Lab 7

  • Review of linear model assumptions

  • Evaluating model assumptions

    • Visual assessments

    • Formal tests

  • Outliers and influential points

Today’s topics

  • Model selection approaches

    • Purpose –> Method

    • Exploration

      • Variable screening

      • Stepwise Procedures

    • Prediction


Model Selection Approaches

Purpose precedes method

Model selection is the formal process of choosing a model (out of possibly many) using some defined performance criterion (or several) that somehow best describes the system. As we have seen in lecture, there are many approaches available when it comes to model selection.

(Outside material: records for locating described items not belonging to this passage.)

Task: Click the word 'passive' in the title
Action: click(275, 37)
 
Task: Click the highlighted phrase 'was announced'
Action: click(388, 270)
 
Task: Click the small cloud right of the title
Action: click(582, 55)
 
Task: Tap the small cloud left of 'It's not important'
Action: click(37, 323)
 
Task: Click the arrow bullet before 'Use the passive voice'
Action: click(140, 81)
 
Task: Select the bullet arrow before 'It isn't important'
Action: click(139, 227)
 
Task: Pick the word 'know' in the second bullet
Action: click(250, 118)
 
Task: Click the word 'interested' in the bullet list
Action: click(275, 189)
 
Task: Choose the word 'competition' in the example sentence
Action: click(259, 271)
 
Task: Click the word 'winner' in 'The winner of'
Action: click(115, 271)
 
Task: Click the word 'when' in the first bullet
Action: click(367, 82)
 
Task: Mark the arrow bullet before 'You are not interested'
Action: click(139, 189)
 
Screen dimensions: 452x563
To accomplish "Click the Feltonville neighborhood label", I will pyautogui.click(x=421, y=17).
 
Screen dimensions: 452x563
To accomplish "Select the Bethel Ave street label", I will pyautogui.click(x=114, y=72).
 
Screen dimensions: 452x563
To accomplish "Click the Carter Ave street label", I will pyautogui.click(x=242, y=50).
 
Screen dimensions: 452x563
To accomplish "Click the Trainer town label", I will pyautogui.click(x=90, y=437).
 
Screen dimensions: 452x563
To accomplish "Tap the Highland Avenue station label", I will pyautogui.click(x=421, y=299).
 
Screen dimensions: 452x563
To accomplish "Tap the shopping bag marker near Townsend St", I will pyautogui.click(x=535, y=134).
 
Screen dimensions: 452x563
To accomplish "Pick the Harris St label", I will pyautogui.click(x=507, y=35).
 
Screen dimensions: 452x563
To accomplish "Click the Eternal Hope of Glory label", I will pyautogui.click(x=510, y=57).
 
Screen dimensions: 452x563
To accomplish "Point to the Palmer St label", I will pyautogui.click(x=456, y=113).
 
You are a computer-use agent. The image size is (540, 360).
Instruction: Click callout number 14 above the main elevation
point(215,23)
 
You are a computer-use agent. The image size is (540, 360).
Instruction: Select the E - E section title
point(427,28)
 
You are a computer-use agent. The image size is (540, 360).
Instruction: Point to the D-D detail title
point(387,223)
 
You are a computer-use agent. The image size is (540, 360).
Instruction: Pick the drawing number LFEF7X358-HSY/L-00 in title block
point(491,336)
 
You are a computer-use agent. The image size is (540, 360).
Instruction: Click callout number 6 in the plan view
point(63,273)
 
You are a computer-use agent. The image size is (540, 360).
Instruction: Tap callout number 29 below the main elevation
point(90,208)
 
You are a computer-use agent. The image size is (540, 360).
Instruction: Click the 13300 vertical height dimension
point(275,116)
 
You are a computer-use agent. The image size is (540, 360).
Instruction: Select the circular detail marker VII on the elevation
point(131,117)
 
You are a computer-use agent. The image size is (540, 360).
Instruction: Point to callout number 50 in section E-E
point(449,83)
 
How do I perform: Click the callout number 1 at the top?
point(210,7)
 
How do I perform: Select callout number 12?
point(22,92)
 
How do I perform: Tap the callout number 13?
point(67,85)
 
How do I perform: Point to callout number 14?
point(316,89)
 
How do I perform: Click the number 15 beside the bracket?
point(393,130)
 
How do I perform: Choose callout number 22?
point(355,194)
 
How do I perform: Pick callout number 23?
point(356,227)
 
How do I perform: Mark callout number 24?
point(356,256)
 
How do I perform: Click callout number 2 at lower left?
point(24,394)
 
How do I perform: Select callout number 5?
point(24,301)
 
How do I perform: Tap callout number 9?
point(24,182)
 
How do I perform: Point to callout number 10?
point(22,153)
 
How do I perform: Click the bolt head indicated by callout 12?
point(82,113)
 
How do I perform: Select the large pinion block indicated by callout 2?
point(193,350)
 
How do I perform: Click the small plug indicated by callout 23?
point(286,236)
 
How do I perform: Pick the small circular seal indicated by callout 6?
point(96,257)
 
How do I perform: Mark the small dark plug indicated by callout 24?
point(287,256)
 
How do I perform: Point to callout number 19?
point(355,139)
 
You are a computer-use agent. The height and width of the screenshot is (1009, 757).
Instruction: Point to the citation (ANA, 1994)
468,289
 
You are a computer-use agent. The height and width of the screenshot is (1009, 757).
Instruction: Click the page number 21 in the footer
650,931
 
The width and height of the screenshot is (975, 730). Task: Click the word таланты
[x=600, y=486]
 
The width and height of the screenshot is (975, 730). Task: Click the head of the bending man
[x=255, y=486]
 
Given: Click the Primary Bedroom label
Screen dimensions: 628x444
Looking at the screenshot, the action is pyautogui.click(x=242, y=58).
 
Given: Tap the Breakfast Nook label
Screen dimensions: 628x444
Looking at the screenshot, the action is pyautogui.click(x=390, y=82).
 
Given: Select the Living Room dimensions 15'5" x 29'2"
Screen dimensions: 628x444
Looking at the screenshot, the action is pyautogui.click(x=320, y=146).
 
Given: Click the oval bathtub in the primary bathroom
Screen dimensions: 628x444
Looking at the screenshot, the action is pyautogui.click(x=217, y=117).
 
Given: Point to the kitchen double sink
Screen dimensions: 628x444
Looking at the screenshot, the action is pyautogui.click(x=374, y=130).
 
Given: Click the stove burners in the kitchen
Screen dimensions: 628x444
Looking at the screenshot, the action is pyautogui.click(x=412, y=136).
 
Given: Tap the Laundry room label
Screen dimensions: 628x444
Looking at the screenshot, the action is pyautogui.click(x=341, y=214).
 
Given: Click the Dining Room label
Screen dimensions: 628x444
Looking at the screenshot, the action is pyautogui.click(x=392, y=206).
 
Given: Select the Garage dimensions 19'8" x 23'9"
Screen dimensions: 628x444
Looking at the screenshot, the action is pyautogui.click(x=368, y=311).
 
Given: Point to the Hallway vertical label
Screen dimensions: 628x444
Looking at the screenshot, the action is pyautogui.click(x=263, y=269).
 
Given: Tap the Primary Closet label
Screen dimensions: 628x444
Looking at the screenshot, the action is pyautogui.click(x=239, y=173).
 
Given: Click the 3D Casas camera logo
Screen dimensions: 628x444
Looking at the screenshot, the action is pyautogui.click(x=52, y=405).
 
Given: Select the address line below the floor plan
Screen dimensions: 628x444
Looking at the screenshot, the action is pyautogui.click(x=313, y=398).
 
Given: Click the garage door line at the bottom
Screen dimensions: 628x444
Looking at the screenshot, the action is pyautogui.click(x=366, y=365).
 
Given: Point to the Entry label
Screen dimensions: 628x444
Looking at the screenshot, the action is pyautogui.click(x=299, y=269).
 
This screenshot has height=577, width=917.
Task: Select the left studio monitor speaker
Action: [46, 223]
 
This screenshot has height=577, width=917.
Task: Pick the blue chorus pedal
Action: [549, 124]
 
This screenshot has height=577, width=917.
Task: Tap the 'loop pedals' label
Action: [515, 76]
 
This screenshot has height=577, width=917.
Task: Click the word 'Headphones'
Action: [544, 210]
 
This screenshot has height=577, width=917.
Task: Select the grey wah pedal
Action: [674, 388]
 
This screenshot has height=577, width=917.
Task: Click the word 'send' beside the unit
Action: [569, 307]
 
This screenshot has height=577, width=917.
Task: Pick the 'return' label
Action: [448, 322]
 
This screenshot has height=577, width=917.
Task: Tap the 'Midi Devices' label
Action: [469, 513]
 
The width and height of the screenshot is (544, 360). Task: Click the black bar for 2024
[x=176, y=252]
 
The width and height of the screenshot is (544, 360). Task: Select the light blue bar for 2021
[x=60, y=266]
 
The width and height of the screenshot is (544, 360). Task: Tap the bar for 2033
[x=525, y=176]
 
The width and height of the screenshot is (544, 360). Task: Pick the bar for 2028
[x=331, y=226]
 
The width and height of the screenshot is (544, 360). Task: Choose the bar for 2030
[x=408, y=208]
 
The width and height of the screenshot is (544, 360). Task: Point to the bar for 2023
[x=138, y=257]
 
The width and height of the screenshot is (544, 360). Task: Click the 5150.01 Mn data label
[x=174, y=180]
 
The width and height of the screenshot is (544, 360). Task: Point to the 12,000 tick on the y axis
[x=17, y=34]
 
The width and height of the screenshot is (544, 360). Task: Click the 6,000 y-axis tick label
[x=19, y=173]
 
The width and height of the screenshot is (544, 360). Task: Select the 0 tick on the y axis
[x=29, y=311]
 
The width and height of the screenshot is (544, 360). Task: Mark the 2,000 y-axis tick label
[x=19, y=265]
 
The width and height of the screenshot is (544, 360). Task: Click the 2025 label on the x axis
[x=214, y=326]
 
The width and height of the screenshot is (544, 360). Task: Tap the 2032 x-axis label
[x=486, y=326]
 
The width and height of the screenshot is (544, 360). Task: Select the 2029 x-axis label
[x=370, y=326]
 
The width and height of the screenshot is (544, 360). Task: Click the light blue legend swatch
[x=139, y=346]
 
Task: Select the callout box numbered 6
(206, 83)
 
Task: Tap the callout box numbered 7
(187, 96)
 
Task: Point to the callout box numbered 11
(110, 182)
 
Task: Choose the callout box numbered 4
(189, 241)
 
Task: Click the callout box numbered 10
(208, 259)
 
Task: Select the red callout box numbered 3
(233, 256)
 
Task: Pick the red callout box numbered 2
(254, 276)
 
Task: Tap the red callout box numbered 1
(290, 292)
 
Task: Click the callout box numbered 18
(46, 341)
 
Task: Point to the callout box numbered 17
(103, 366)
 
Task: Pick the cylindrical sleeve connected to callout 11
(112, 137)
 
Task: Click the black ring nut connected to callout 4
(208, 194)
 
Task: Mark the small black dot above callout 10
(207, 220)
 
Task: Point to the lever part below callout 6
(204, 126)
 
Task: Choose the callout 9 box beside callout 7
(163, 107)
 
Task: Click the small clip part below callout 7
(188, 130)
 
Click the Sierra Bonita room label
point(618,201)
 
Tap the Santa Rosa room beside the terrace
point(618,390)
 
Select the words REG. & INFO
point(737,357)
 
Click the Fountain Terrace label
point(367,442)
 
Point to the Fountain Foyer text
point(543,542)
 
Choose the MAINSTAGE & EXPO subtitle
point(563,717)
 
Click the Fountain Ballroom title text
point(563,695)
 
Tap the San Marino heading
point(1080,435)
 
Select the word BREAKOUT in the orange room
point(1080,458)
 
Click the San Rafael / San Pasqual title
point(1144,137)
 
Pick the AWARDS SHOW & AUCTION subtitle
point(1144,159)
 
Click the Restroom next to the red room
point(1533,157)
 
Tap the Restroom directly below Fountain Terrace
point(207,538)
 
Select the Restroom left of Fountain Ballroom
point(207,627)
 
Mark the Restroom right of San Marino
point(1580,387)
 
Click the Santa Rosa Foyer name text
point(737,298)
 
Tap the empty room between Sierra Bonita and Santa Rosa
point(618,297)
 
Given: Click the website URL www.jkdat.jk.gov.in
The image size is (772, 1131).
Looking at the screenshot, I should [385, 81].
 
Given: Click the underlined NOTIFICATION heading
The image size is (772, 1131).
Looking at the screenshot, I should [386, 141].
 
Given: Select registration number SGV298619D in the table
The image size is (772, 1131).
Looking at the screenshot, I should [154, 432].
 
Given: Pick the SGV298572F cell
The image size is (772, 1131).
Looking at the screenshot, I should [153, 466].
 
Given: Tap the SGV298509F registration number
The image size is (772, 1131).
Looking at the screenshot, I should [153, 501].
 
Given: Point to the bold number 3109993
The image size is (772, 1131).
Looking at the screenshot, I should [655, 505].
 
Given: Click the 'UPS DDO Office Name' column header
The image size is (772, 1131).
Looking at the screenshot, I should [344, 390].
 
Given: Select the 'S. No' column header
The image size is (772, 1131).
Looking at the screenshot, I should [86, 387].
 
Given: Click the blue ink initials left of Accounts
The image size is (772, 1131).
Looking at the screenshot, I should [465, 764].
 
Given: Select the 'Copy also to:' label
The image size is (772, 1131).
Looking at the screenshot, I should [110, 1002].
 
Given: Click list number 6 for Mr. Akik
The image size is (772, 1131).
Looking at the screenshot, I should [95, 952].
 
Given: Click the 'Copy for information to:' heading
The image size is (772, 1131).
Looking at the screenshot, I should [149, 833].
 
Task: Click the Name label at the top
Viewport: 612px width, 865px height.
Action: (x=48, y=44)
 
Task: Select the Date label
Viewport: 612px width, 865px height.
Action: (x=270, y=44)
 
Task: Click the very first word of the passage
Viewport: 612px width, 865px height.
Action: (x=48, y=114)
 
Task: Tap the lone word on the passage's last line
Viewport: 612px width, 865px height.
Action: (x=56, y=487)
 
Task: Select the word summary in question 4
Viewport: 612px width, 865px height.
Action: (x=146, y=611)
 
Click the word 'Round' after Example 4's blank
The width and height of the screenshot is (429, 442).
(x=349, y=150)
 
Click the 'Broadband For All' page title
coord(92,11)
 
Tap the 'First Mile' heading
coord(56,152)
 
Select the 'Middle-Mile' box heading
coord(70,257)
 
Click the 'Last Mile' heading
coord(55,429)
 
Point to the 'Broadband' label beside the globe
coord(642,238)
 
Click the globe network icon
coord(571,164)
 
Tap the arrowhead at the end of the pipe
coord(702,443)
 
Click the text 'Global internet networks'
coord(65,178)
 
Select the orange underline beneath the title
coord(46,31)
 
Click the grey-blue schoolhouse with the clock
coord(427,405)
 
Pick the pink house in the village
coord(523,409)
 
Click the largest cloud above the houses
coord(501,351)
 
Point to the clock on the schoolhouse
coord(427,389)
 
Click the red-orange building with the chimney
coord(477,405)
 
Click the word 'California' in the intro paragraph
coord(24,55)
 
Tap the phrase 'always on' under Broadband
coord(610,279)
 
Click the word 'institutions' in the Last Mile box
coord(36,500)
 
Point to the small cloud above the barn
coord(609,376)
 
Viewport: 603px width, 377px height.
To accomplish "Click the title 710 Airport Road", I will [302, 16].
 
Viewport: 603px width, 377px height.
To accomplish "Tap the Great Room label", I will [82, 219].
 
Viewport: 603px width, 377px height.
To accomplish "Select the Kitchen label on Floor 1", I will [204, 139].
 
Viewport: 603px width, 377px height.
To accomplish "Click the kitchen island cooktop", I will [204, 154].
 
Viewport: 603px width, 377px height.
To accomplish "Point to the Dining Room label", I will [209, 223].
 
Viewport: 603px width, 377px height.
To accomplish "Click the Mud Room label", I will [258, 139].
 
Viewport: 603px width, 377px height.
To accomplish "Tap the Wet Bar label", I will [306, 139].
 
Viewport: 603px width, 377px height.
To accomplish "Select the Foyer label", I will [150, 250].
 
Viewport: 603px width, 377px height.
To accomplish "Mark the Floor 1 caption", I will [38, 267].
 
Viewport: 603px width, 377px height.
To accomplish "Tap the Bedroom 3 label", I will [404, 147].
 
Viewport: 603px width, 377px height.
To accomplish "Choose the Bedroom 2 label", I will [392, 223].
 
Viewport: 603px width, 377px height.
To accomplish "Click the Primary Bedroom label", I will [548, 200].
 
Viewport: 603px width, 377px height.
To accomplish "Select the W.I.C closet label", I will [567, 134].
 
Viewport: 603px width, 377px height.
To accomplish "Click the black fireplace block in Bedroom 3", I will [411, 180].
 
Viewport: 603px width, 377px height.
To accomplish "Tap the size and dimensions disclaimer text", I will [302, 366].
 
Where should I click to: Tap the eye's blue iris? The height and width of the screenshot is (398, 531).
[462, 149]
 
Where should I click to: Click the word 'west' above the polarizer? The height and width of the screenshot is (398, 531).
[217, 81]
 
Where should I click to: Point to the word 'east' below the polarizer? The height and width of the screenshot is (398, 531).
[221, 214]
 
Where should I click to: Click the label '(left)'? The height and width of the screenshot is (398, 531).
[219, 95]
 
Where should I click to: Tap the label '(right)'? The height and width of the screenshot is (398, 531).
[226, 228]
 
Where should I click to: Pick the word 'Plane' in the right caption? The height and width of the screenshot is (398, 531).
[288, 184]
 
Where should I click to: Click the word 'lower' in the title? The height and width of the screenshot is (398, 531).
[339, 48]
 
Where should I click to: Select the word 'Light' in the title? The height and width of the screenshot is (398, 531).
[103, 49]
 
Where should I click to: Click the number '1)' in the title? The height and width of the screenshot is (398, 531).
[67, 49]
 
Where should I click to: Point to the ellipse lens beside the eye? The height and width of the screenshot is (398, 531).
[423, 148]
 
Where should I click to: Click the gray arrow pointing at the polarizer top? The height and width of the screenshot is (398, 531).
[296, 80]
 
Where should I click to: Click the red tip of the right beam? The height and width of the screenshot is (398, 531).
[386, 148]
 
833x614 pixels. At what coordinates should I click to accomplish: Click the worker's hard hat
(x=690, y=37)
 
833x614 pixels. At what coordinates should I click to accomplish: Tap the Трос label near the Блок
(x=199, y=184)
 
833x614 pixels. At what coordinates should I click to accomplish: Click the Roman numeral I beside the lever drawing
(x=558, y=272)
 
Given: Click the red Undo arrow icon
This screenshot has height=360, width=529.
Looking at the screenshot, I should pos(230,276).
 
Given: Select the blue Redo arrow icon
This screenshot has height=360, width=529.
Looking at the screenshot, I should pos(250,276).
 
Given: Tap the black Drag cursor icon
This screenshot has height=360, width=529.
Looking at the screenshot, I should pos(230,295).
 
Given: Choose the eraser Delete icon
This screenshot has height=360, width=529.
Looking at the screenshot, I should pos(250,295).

Importantly, however, we should note that the way we go about model selection should be directly informed by the purpose of our research study. Models which are used for exploration should not be used for prediction. Those which are used for prediction may or may not be helpful in the context of inference. Below, we will look at several model selection approaches within the context of study purpose.



Exploration

When a biological system is not yet well understood, exploration is often the purpose of many research studies. Exploration is used to help identify potential relationships between variables and can be the motivation for the development of future hypotheses.

It is important to remember that the results of an exploratory study should not be viewed as demonstrating proof of a hypothesis. It is only providing evidence for a potential hypothesis that will need future testing with new data.

Several model selection approaches are commonly used during exploratory studies. Below, we will talk about two broad approaches, variable screening and step-wise procedures.

Data example

Genetic modification allows for the production of food crops which have increased usefulness to people. These modifications may be directly related to the nutritional content of the crop, such as increasing digestibility, or they may broadly affect the process of crop production, such as decreasing the time required before harvest can occur. In either case, knowledge of the relationships between genetic variability and phenotypic response is a necessary step in modifying a species’ genetic structure.

Soybeans (Glycine max) are a species of legume native to East Asia which are used worldwide for a variety of food products as well as feed for livestock. In this dataset, a researcher is studying the relationship between several genetic markers and the flowering time of soybean plants. In each row of the dataset, the average flowering time of 10 soybean plants of a particular variety are recorded as well as the parental type (A or H) of each of 141 genetic markers.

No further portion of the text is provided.